By Neal Peirce, Citiwire:

WASHINGTON — There’s no sane way to say that America’s criminal justice system is “OK.” It costs over $100 billion a year; it imprisons hundreds of thousands for minor drug possession or sale; overall it’s incarcerating 2.3 million men and woman — the most of any nation on earth.

But that didn’t stop 43 Senate Republicans from recently wielding the weapon of a filibuster to torpedo a proposal by Sen. James Webb (D-Va.) for a bipartisan national commission to undertake a stem-to-stern examination of how we apprehend, try and punish in America.

The ostensible reason the Republicans gave was states’ rights — that because the study would encompass state and local practices as well as federal, it would somehow violate our constitutional separation of federal and state powers.

Hello! Is it truly a federal “overreach of massive proportions,” as Sen. Kay Bailey Hutchison (Texas) charged, to ask a carefully balanced bipartisan panel of inquiry, looking for ways to reduce costs, stem recidivism and protect the public, to include the ballooning costs and incarceration at the state-local level in its deliberations? Especially when states and localities incarcerate roughly 10 times more prisoners than the federal system?

And isn’t it close to a national emergency when the country’s incarceration skyrockets six times over in 35 years? Are we that much more evil? Doesn’t the issue cry out for careful examination?

And as Webb noted after the filibuster vote, “There is nothing in the Constitution that precludes Congress from asking some of the best minds of America to come together and give us advice and recommendations on the entire gamut of challenges facing our criminal justice system.”

In preparing the commission bill, Webb said, he’d worked with the law enforcement community, with both liberals and conservatives, and sought the views of many Republicans as well as his fellow Democrats and independents. The legislation cleared the U.S. House on a voice vote in the last Congress, with Republican Lamar Smith, now chairman of the House Judiciary Committee, a co-sponsor.

Webb’s explanation of the turnaround: a rise of “toxic” partisanship in Congress, symbolized by the Senate Republicans’ decision to filibuster so that the commission bill couldn’t even be considered on its merits.

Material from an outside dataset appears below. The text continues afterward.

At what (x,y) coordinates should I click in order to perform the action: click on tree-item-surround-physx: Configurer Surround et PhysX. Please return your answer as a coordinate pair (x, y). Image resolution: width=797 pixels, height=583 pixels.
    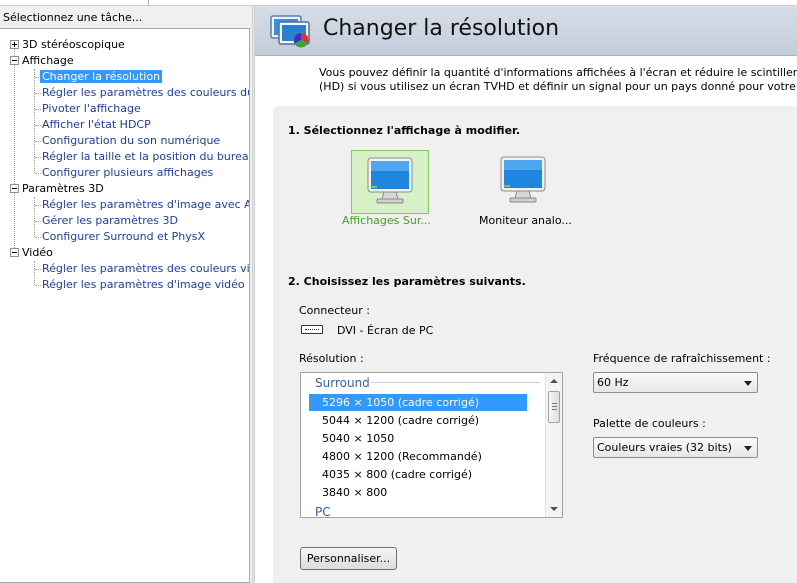
    Looking at the image, I should click on (124, 237).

But there’s reason to think even more may be involved: the specter of self-interest lobbying. Salient opposition came from the National District Attorneys Association (NDAA) which describes itself as “the oldest and largest organization representing over 39,000 of America’s state and local prosecutors.”

The NDAA complained the commission membership might not include prosecutors or judges. Eighteen months wouldn’t be long enough to do the job, it asserted. And some $5 million, to finance the commission, would be diverted from Justice Department programs that assist local criminal justice programs.

But then the group tipped its hand: “The NDAA believes that the federal government should never be in the business of auditing state and local criminal justice systems.”

In other words, don’t check us. We should be exempt from critical national scrutiny.

Historically, prosecutors have resisted oversight. And they’re “the most powerful officials in the criminal justice system” — more so than even judges, asserts American University law professor Angela J. Davis (no relation to famed activist Angela Y. Davis).

Why that power? “The charging and plea bargaining power they exercise almost predetermines the outcome of most criminal cases. Over 95 percent of all criminal cases are resolved by a guilty plea,” Davis notes.

She points also to the tendency among some prosecutors to grossly add more charges so that they can wring heavier plea bargains out of defendants. And a “win-win” ethos that easily emerges among prosecutors, most of whom are popularly elected, a temptation to seek big sentences to show the public how tough they are on crime.

And it’s simply wrong to suggest that federal and state-local justice systems are separate and independent, says Anthony Morella, retired American University professor of law. Significant state or local abuse of defendants’ constitutional rights, he observers, can trigger habeas corpus cases, defendants claiming cruel or unusual treatment under the 8th Amendment to the Constitution. Plus, state and local law enforcement receives varieties of federal cash assistance, as well as technical assistance from the FBI and other arms of the Justice Department.

Bottom line: it’s simply wrong to suggest that a federal commission to study practices and make suggestions represents an invasion of states’ rights. A better explanation is that state and local prosecutors, their scope and powers expanded dramatically in the “war on drugs”/”law-and-order” political setting of recent decades, just don’t want the light of objective inquiry thrown on their powers and impact.

Consider then that local prosecutors tend to be well connected politically — as senators well know. “Toxic” partisanship may explain much of the Senate Republicans’ sudden turn against Webb’s eminently reasonable proposal. But given the district attorneys’ fervid opposition, likely not all.